Issah Samir

Personal information
- Born: July 26, 1989 (age 36)

Medal record
Representing Ghana
Men's Boxing
All-Africa Games
| Silver medal – second place | 2007 Algiers | Bantamweight |

= Issah Samir =

Ghanaian boxer (born 1989)

Issa/Issah Samir (born July 26, 1989) is a Ghanaian boxer who won silver in the bantamweight division at the 2007 All-Africa Games and qualified for the 2008 Summer Olympics. He is the brother of light-heavyweight Bastir Samir.

==Career==
At the All-Africa Games, he lost the final to local Algerian Abdelhalim Ouradi.
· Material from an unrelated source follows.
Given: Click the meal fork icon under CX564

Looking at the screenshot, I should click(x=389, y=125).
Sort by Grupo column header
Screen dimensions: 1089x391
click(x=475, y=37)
At the first qualifier, he lost to Morocco's Hicham Mesbahi, but won the second African qualifier beating Mauritian southpaw Bruno Julie in the final. He lost his Olympic debut to Héctor Manzanilla 10:13. As a professional, he won the Ghanaian National Super Welterweight Champion against Ishmael Tetteh on September 29, 2012, and also won an IBF Super Welterweight Youth World Title against Robizon Omsarashvili of Georgia on May 3, 2013, via TKO round 3 at the Accra Sports Stadium. Issah won the title coming into the fight as an undefeated with 12 fights with 11 ko's.